Recently, many lncRNAs have been found to be involved in the regulation of pathological and physiological processes in TNBC cells and have been characterized as diagnostic and prognostic biomarkers of TNBC [18]. Our previous study showed that lncRNA ARNILA could promote TNBC invasion and metastasis as a ceRNA to regulate SOX4 by sponging miR-204 [24]. In this study, we identified that lncRNA SOX2-OT functions as an oncogenic lncRNA and mediates the role of PAI-1 in TNBC metastasis. The lncRNA SOX2-OT gene consists of 10 exons and more than two transcriptional start sites.

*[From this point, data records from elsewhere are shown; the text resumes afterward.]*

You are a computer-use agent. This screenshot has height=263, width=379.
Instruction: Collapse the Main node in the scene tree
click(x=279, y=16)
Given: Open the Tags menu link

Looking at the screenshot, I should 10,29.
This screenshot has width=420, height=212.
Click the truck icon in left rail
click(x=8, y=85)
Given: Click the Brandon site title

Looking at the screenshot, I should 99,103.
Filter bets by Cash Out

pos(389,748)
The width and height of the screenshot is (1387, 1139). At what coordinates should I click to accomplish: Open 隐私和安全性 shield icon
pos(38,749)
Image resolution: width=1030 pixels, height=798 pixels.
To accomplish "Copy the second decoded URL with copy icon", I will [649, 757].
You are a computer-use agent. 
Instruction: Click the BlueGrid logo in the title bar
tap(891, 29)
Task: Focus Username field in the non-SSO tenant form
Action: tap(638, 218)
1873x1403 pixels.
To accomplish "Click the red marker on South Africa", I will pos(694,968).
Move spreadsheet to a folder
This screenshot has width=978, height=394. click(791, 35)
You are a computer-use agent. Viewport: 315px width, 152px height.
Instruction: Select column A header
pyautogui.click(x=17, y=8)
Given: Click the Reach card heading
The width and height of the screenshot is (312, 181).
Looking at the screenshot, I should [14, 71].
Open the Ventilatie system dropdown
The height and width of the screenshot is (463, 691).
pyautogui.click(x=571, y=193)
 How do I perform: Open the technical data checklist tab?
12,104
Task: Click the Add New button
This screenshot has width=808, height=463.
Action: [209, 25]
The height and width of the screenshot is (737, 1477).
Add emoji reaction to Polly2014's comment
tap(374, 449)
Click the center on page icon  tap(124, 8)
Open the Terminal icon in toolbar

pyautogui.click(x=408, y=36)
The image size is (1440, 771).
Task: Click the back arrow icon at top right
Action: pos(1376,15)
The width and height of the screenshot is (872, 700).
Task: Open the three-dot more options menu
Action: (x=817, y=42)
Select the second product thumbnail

Aberrant expression of lncRNA SOX2-OT was found in various tumors, and high expression of SOX2-OT was significantly associated with worsening clinical outcomes, suggesting a potential prognostic value of SOX2-OT [44]. Our data also showed that high SOX2-OT expression was positively correlated with worse OS, and DMFS, with a tendency to correlate with worse RFS in tissues from TNBC patients. Several potential regulatory mechanisms of SOX2-OT in cellular biological processes were reported. Such as, Tai et al. showed that SOX2-OT recruits EZH2 to elevate H3K27me3 and epigenetically inhibit PTEN expression, thus facilitating laryngeal squamous cell carcinoma development [45]. Another regulatory mechanism is the competing endogenous RNAs (ceRNA) mechanism, in which lncRNAs act as miRNA ‘sponges’ to sequester miRNAs and spare their protein-coding counterparts from post-translational regulation [35]. Li et al. reported that SOX2-OT competitively binds the miR-200 family to upregulate SOX2, thus inducing EMT and stem features and promoting invasion and metastasis of pancreatic ductal adenocarcinoma (PDAC) [46]. Our results also indicated that SOX2-OT acts as a molecular sponge for miR-942-5p, leading to activating PI3K/Akt signaling pathway and promoting TNBC metastasis in vitro and in vivo. LncRNAs could play important roles in the process of TNBC tumorigenesis through diverse mechanisms [18]. Thus, other potential regulatory mechanisms of SOX2-OT in the processes of TNBC metastasis requires further investigation.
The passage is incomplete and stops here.